I wrote a crude/simple test program to compare the performance of AES-128-CBC across openssl, gcrypt, nettle and gnutls, and was surprised to find that nettle is consistently ~25% slower than the other libraries for its AESNI implementation.
On my Core i7-6820HQ I get
nettle: 850 MB/s gcrypt: 1172 MB/s gnutls: 1230 MB/s openssl: 1153 MB/s
with versions
nettle-3.3-2.fc26.x86_64 libgcrypt-1.7.8-1.fc26.x86_64 gnutls-3.5.14-1.fc26.x86_64 openssl-1.1.0f-7.fc26.x86_64
And on Xeon E5-2609 I get
nettle: 325 MB/s gcrypt: 403 MB/s gnutls: 414 MB/s openssl: 414 MB/s
with versions
nettle-3.3-1.fc25.x86_64 libgcrypt-1.7.8-1.fc25.x86_64 gnutls-3.5.14-1.fc25.x86_64 openssl-1.0.2k-1.fc25.x86_64
Naively I would have expected them all to be pretty much equal given that they're delegating to the same hardware routines. Has anyone else done comparative benchmarks of nettle's impl against others & seen the same kind of results ? I'll attach my test program to this mail, so if I made a mistake in usage there feel free to point it out.
FWIW, I also found there is some wierd interaction between nettle and glibc-2.23. If I have that glibc version and run with NETTLE_FAT_VERBOSE=1 it claims it is picking the AESNI impl, but the performance figures clearly show it is actually running the pure software impl because they're 100 MB/s instead of 325 MB/s. I upgraded to glibc 2.24 and this wierdness went away, so I've not investigated that further.
Regards, Daniel
"Daniel P. Berrange" berrange@redhat.com writes:
Naively I would have expected them all to be pretty much equal given that they're delegating to the same hardware routines.
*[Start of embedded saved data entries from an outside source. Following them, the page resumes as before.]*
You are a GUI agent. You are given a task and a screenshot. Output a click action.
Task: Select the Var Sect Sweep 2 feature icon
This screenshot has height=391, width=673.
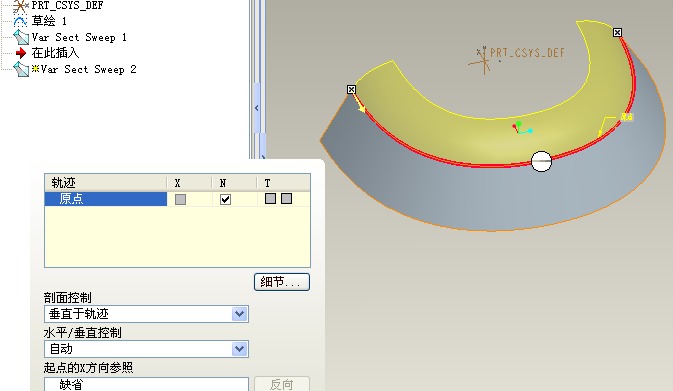tap(21, 69)
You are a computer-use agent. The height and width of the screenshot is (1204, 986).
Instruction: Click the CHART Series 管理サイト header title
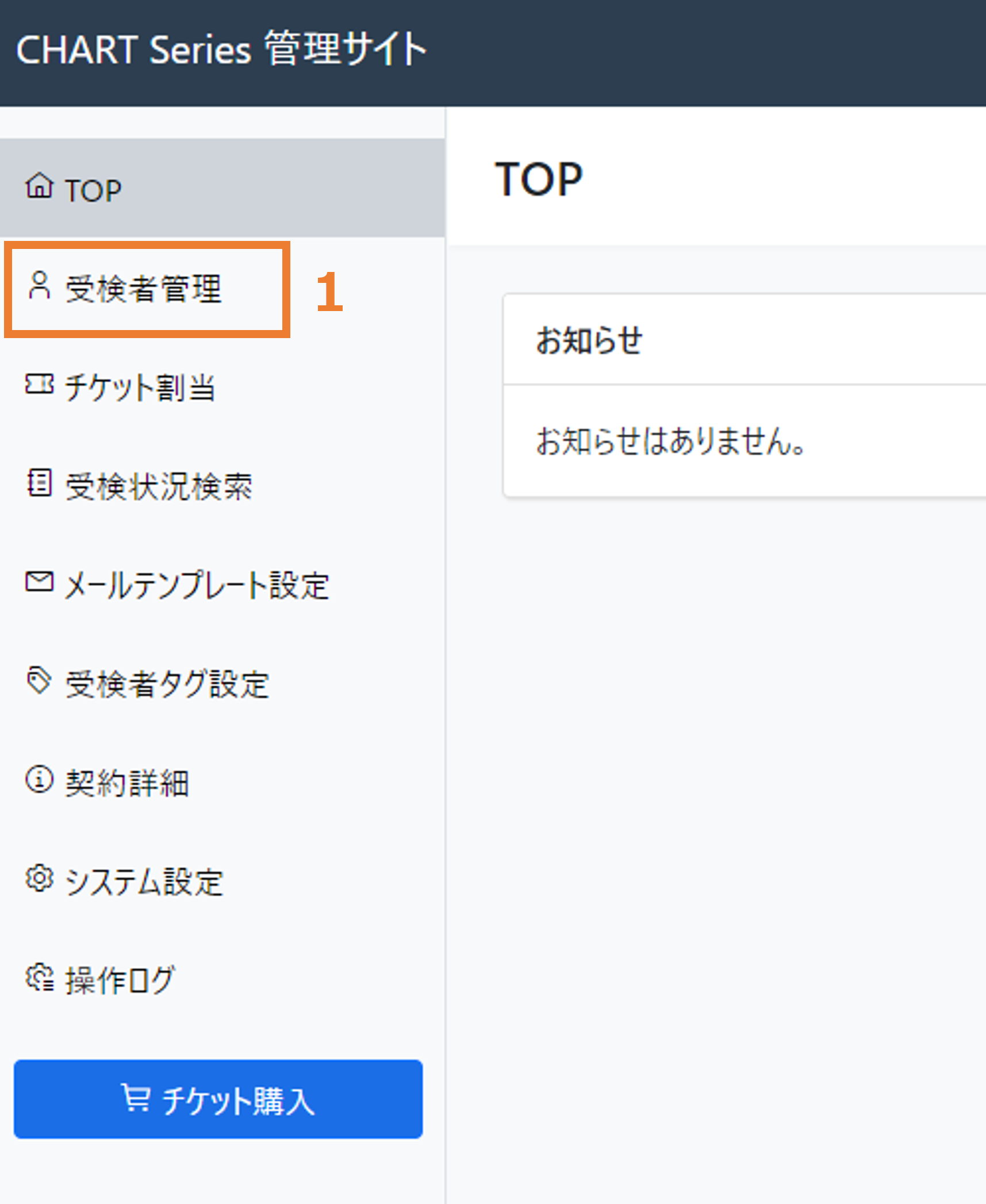[221, 49]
This is not completely unexpected.
* Nettle's AESNI assembly routines were written for simplicity and small code size, without putting a lot of effort into it. They could probably be sped up by some unrolling or more careful instruction scheduling. Patches welcome (but we shouldn't use excessive unrolling unless there's a significant speedup).
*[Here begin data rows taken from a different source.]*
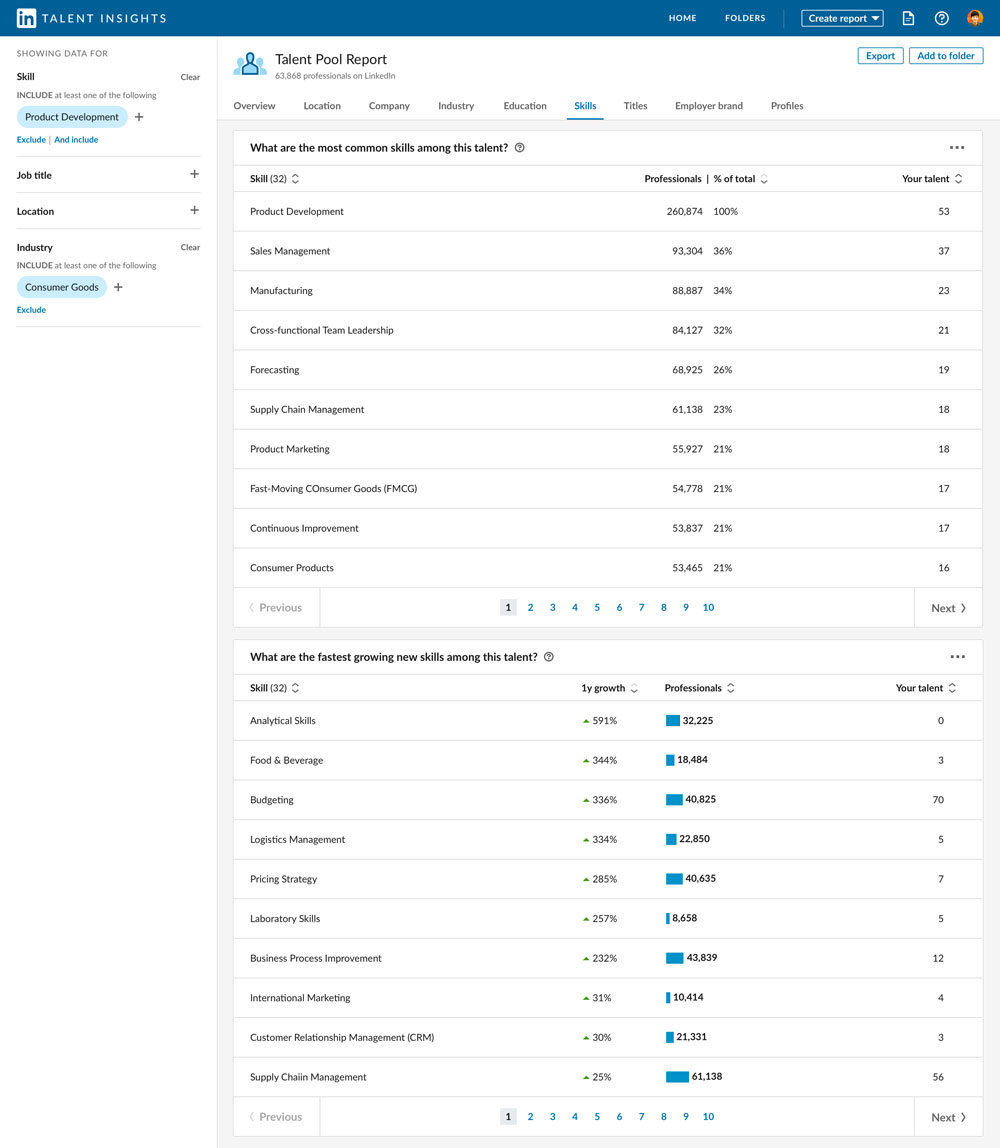Add a Location filter with plus icon

tap(194, 210)
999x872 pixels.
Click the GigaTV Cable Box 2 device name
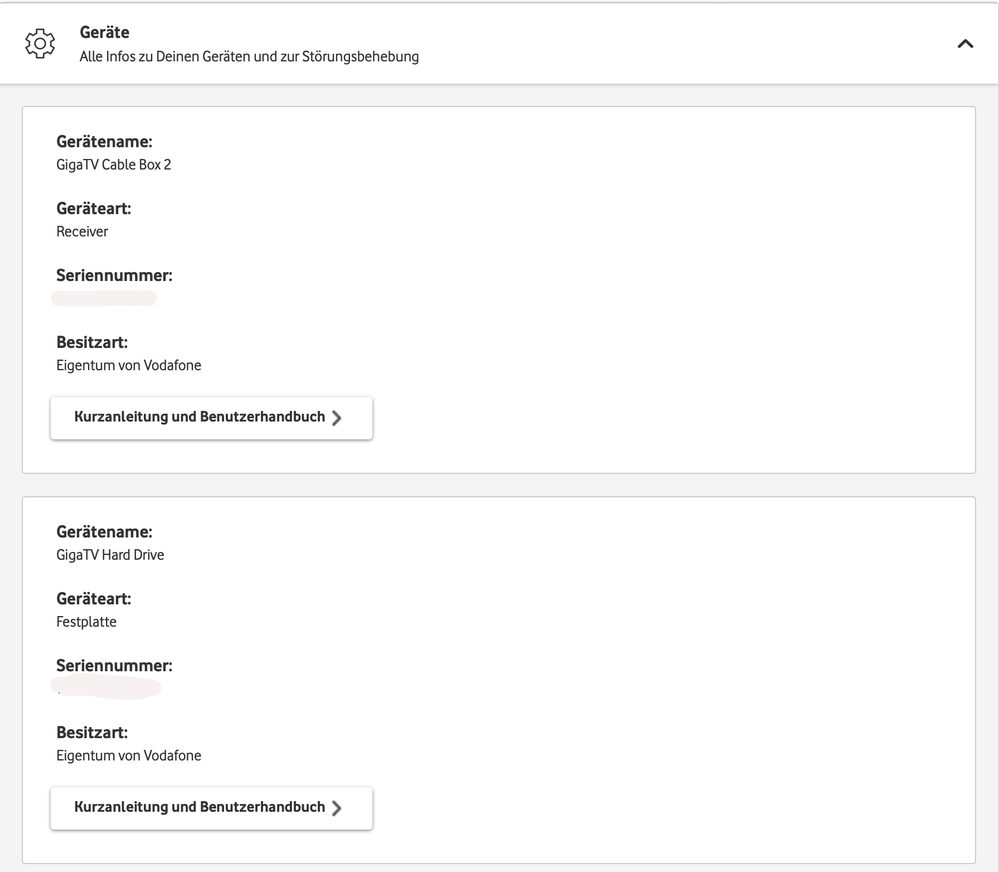[113, 164]
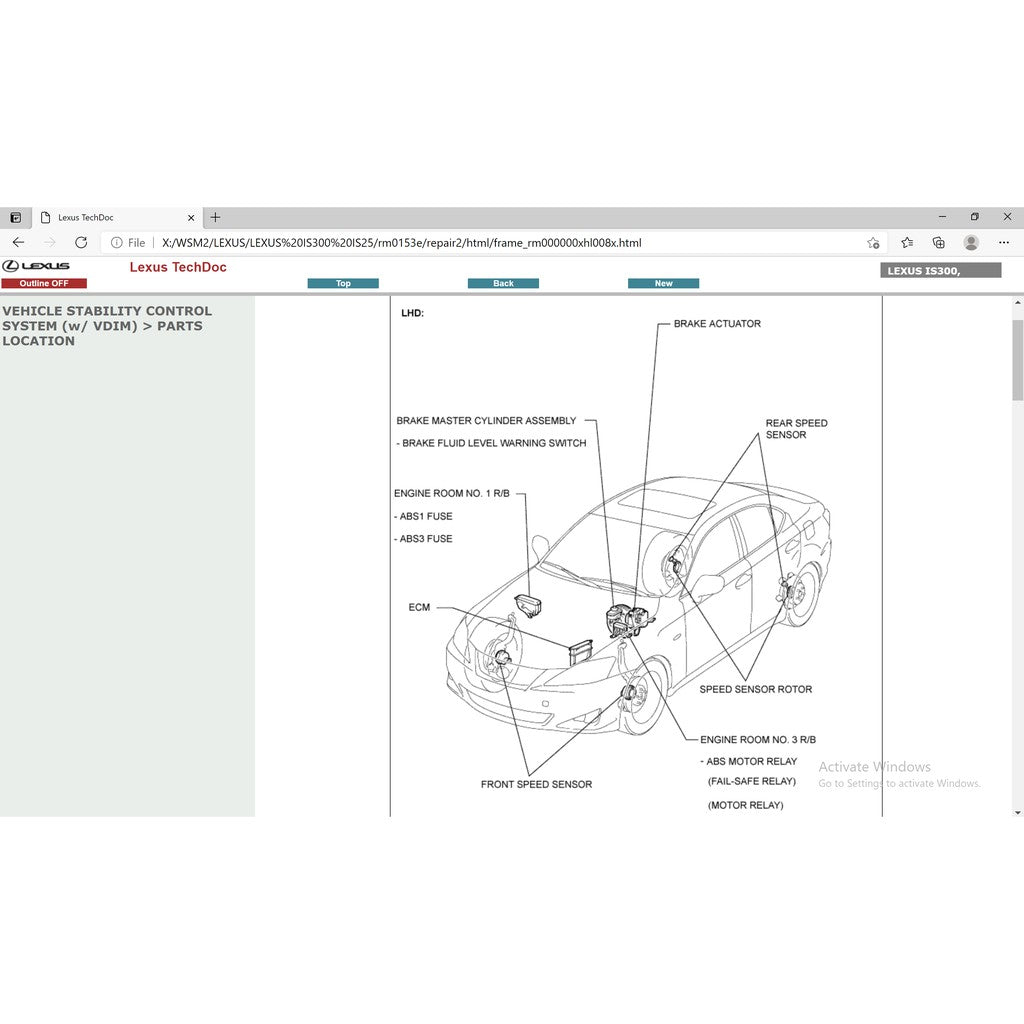The width and height of the screenshot is (1024, 1024).
Task: Click the tab actions icon left of tabs
Action: click(x=15, y=217)
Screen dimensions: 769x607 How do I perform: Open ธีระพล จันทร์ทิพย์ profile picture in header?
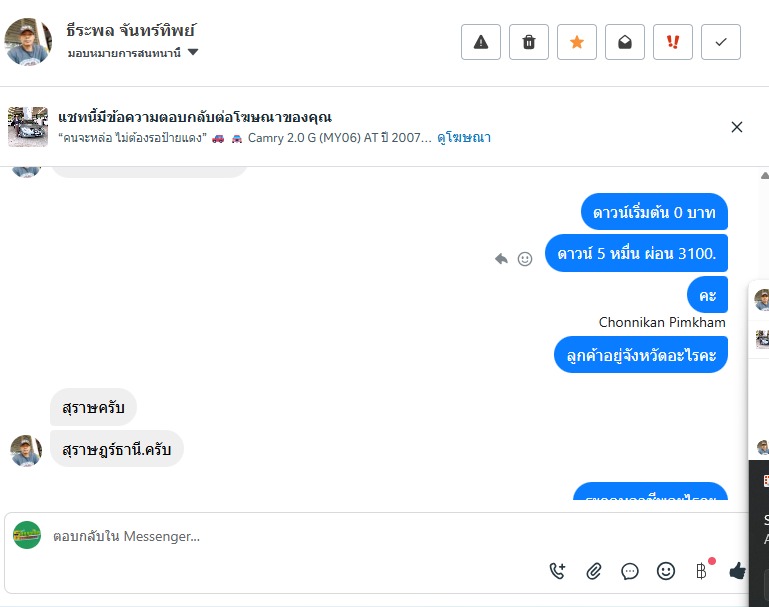(x=28, y=42)
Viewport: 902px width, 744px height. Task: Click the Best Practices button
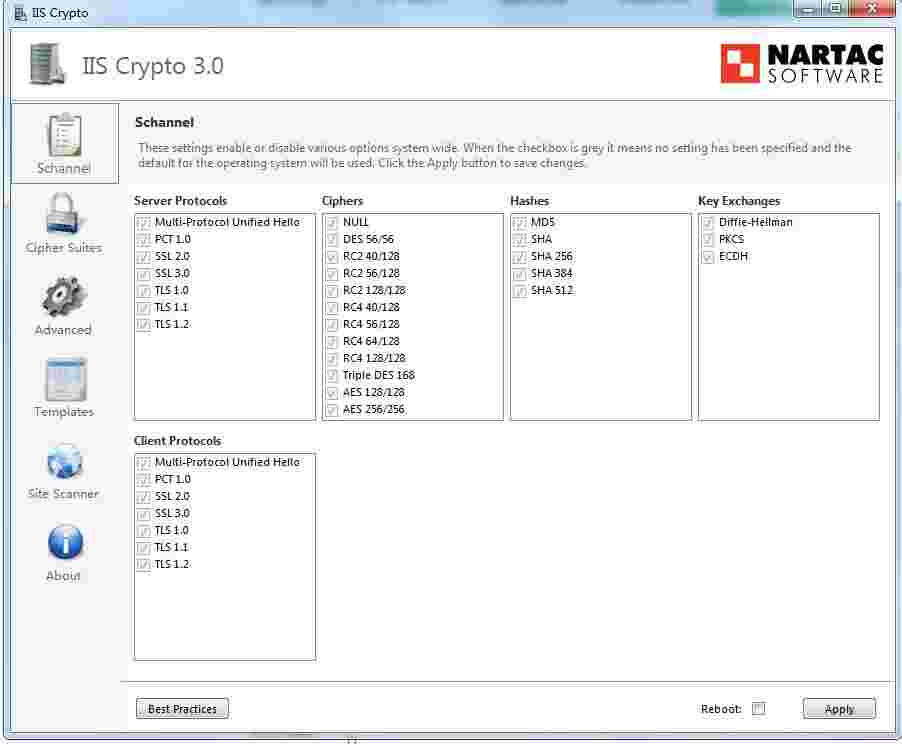(x=181, y=708)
* Nettle's AES-CBC uses general CBC functions invoking the AES encrypt and decrypt functions. In particular for CBC *en*crypt, this adds significant overhead for function calls, and the memxor function will examine src/dst alignment once per block. CBC *de*crypt is usually a bit faster, since we can then decrypt more than one block at a time.
comparative benchmarks of nettle's impl against others & seen the same kind of results ?
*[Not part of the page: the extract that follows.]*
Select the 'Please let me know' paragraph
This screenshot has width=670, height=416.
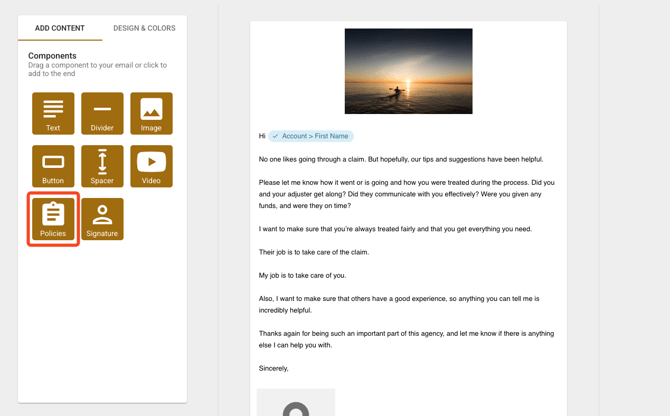(406, 194)
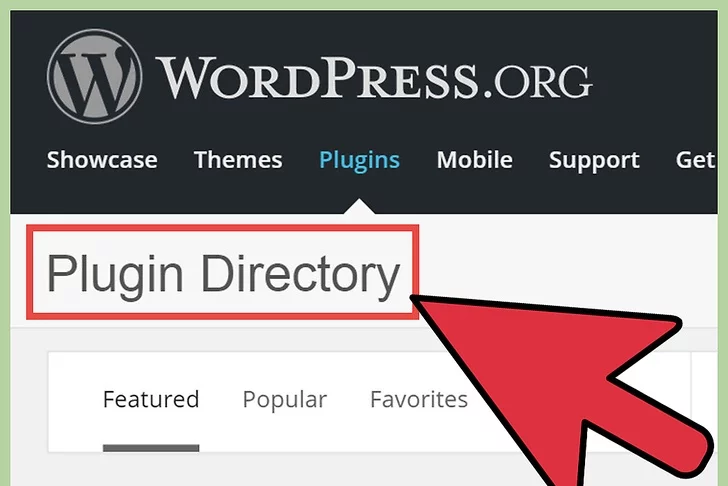
Task: Click the triangle indicator beneath Plugins
Action: [359, 207]
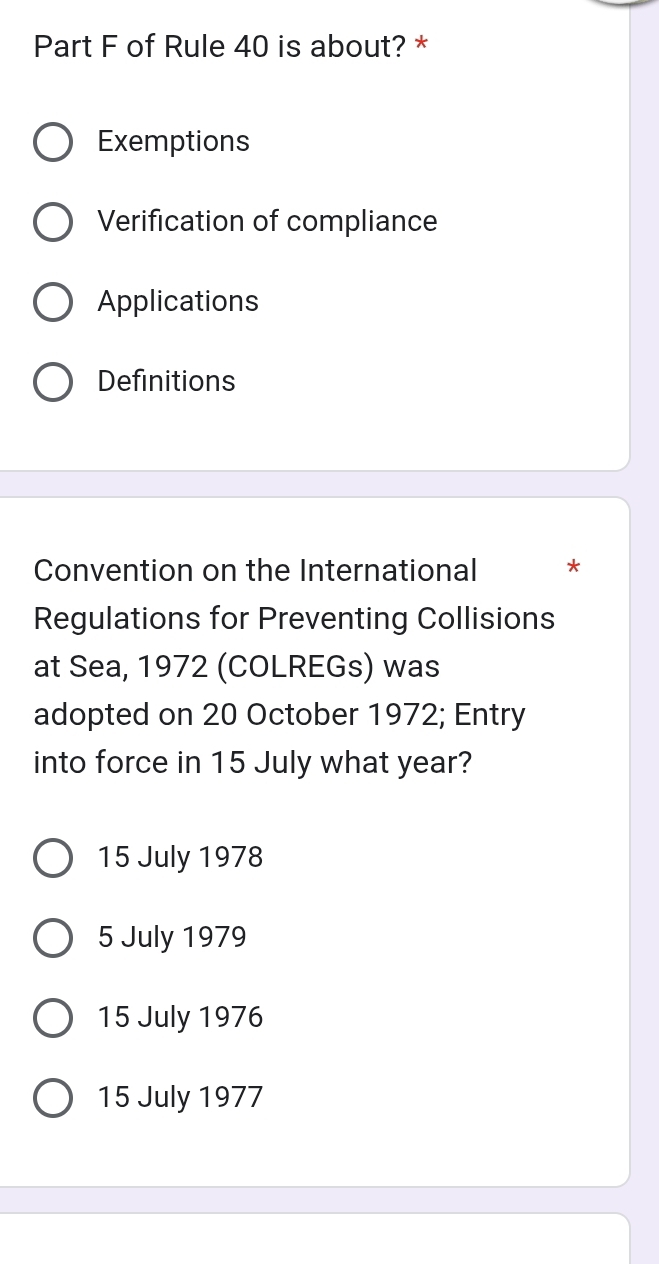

You can also try the ./examples/nettle-benchmark program; if openssl was found at configure time, it includes benchmarks of some openssl functions for comparison.
FWIW, I also found there is some wierd interaction between nettle and glibc-2.23. If I have that glibc version and run with NETTLE_FAT_VERBOSE=1 it claims it is picking the AESNI impl, but the performance figures clearly show it is actually running the pure software impl because they're 100 MB/s instead of 325 MB/s.
Odd. Nettle-3.1 used glibc's IFUNC feature, but that was disabled in later versions due to problems with the order the resolver functions were called.
Regards, /Niels
On Wed, Aug 02, 2017 at 04:25:42PM +0200, Niels Möller wrote:
"Daniel P. Berrange" berrange@redhat.com writes:
Naively I would have expected them all to be pretty much equal given that they're delegating to the same hardware routines.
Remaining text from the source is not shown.